But eventually different doors opened, and thanks partly to a connection with Gray — Lodermeier suddenly found himself as an intern and helping assist the strength and conditioning program at the University of Michigan.
Prior to Norwalk, Gray coached the UM strength coach, Jon Sanderson, at Lexington High School just south of Mansfield.
"That really got me in the door as far as wanting to pursue this as a career," Lodermeier said. "Suddenly helping an elite Big Ten program was something that was very different from Norwalk and my college athletics experience. I was fortunate to be surrounded by excellent coaches and professionals in all worlds of basketball and performance.
"I was able to learn a lot from them and develop a network of people I can rely on and reach out to for help if I ever have questions on things," he added. "Definitely a once in a lifetime kind of experience."
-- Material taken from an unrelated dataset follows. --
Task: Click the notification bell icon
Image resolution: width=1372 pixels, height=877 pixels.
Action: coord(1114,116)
Essentially, Lodermeier was the assistant strength and conditioning coach for the Wolverines' men's and women's basketball teams. Adding to the experience — the men's team was 59-20 during his two seasons in Ann Arbor, including a loss to Villanova in the national championship game three-plus months ago.
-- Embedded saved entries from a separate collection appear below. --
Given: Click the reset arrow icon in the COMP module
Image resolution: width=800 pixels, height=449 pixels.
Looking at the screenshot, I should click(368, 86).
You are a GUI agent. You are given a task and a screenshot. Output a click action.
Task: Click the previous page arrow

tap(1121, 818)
"I worked with Jon on developing our programs in the weight room and conditioning, then implementing them and working with the teams on a daily basis," Lodermeier said. "Moving down to Gardner-Webb, I've assumed ownership of the position here.
"Basically, I'm in charge of designing our workouts, coaching guys in weight room and physically getting them ready to compete at the Division I level," he added.
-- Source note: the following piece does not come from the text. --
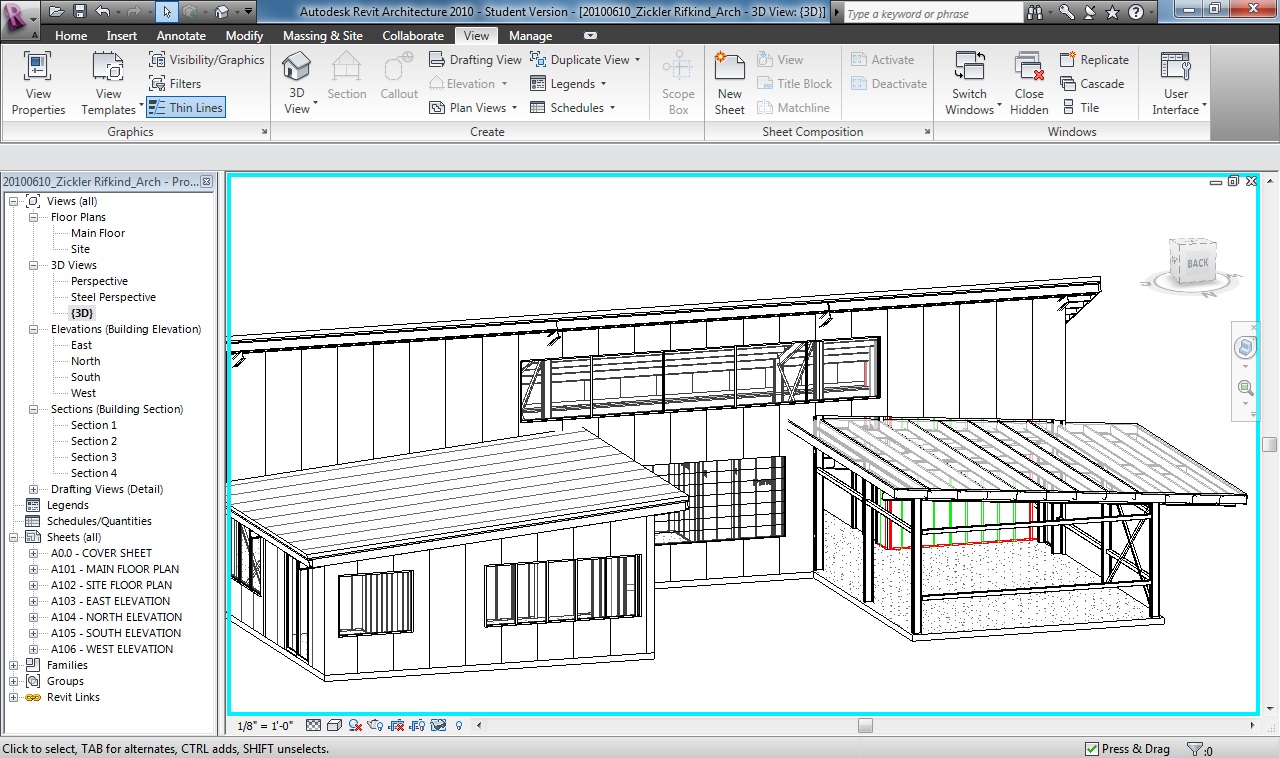Toggle the Press & Drag checkbox
Screen dimensions: 1280x758
pyautogui.click(x=1092, y=749)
Being able to watch one of his grittiest players progress to Div. I from afar, Gray has seen Lodermeier simply come out of his quiet shell.
"He left Norwalk as a hard worker, but yet — a very shy person who was uncomfortable in the limelight in terms of public speaking and things like that," Gray said. "Jon is one of the top strength coaches in the country at Michigan, and Kyle went to him very knowledgeable, but yet lacking the self-confidence to be a D1 strength coach.
"With the work of Jon and his own hard work, he overcame his somewhat shy personality," he added. "Kyle has really grown up from a shy young man to grown man who has ability to lead a Division I basketball team in weight room, and we all know how important that is."
The move from UM to Gardner-Webb was simply the next step in Lodermeier's career — and he noted that Boiling Springs, N.C. already has a Norwalk feel to it.
"There is about 5,000 people in the town, so it is small, similar to Norwalk," he said. "Gardner-Webb is a Christian University rooted in values, and the people have been terrific.
"It's also a team that has had a lot of success and been right on the cusp of the NCAA tournament," Lodermeier added. "Coach (Chris) Holtmann at Ohio State, he was the head coach here before he went on to Butler and then the Buckeyes — so he kind of got things trending upward. The community and success of the teams is really what led me down here."
The hard work and getting the most out of every basketball opportunity is something that Lodermeier believes represents the Maple City the most.
"Something I take away from Norwalk is my family has been there for a long time — and you're able to develop those relationships within the community," he said. "My dad (Jeff) owns a small business (Linwood Automotive) and has been there for his whole life. You just learn to value community and people.
"Those things serve me well in my network and ability to make relationships — and to just be genuine," Lodermeier added. "You know where you come from and don't be pretentious. Those are the values of my family and my upbringing from a small town and my mentors like Coach Gray and Coach (Tim) Walker at Malone. They all kind of shaped me to what's important, not just from a basketball and training standpoint — but also as a role model and being a mentor for young men and women."